Environment

Why You Should Take El Niño More Seriously This Time Around

August 13th 2015

A strong El Niño is building in the Pacific Ocean and is predicted to bring giant storms and rainfall that—combined with the effects of climate change—could have repercussions worldwide.

“We’re predicting that this El Niño could be among the strongest in the historical record dating back to 1950,” Mike Halpert, deputy director of the National Oceanic and Atmospheric Administration’s Climate Prediction Center, told SFGate.

As waters in the Pacific Ocean heat up, climatologists are predicting a peak of El Niño conditions by late fall, early winter, according to the updated forecast released Thursday by the National Oceanic Atmospheric Administration (NOAA). Based on the increased rates of oceanic warming, forecasters announced that there is a 90 percent chance that El Niño will strike during winter, and an 85 percent chance it will continue through spring 2016. This will likely lead to "above-normal hurricane seasons" in both the central and eastern Pacific hurricane basins.

Although climatologists cannot predict all the affects that a monster-sized El Niño forecast will have on climate change, the reverse—the influence of climate change on El Niño—is a growing debate, CNN reports.

Some research, published in Nature Climate Change in 2014, suggests that climate change could impact the number of likely El Niños are likely to increase. It also suggests that "super" El Niños are twice as likely to occur.

Though the United Nations does not think that climate change could impact upcoming El Niños, that does not mean that the affects won't be more severe. A likely by-product of global warming is also more extreme precipitation events and warmer temperatures that could contain more water vapor in the atmosphere and make El Niño flooding increasingly devastating. In effect, the upcoming El Niño could also ease the arid conditions of California's landscape, and subsequently curb some of the drought's negative impacts on agriculture.

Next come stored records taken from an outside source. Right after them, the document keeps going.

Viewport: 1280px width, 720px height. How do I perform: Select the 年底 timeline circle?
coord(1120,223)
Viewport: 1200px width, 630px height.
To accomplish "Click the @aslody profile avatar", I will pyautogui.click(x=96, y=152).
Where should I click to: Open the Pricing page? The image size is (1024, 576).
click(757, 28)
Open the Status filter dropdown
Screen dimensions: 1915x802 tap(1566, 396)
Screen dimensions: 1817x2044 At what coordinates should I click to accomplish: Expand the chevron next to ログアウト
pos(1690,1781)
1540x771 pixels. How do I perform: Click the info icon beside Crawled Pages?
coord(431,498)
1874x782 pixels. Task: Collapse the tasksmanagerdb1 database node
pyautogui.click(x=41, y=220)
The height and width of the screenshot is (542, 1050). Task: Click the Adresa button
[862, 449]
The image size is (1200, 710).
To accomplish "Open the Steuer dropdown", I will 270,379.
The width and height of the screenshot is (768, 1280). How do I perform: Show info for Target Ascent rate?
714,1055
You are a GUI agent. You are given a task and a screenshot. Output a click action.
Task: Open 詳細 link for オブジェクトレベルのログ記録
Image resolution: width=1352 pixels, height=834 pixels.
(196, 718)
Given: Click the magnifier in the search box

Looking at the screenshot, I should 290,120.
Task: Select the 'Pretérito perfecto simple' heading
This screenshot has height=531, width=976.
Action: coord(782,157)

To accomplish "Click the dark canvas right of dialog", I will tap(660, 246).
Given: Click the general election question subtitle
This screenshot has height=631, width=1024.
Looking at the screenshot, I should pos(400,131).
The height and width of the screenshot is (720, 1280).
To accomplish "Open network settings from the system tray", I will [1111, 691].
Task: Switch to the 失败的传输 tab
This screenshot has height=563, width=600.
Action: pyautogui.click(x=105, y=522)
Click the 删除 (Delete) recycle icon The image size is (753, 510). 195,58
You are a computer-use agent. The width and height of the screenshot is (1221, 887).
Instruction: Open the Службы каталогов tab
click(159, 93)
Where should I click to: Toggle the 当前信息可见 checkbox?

A solution to California's drought?

The solution to California's four-year drought could come as rainy relief known as El Niño. Scientists say that recent extreme weather in Texas and Oklahoma shows the state might see a wet, cold climate in fall and winter.

"It will be the 'great wet hope' and it will deliver a wet winter," said Bill Patzert, a climatologist with NASA's Jet Propulsion Laboratories told ABC7 in July.

El Niño is the unusual warming of the Pacific Ocean near the equator that brings large amounts of rain, and in 1997 and 1998, was responsible for torrential downpours, destructive flooding, and mudslides throughout Southern California.

An El Niño year could make a big impact on ending California's drought.

"That's good news for California," Mike Halpert, deputy director for NOAA's climate prediction center in College Park, Maryland, tells San Jose Mercury News. "There are obviously no guarantees, but above-normal rainfall is becoming more likely."

People affected by the drought understand that it is not just about rising food prices, uglier lawns, shorter showers, and dirtier cars. Californians were issued strict water mandates in April, limiting their use of the natural resource. The restrictions so far have been successful, with 29 percent of the entire state reducing its water use, but dry spells are predicted to become more common in the coming years.

Not everyone is as optimistic that El Niño will help the drought, SCPR reports. “We would need something on order with the wettest year on record to balance the four year deficit,” Kevin Werner, who directs NOAA’s western regional climate services told SCPR.

Historically, strong El Niños have been linked to rainy weather in California and throughout South America—and droughts in Australia and Asia. Peru declared an El Niño emergency recently and warned that flooding could begin this summer, as Citigroup and the United Nations warned about potential price increases in wheat and other food staples. These would result in decreased harvests in Australia and other countries.

Correction:
5:23 a.m. August 17:
This story was updated to include that the entire state of California cut its water usage by 29 percent in May.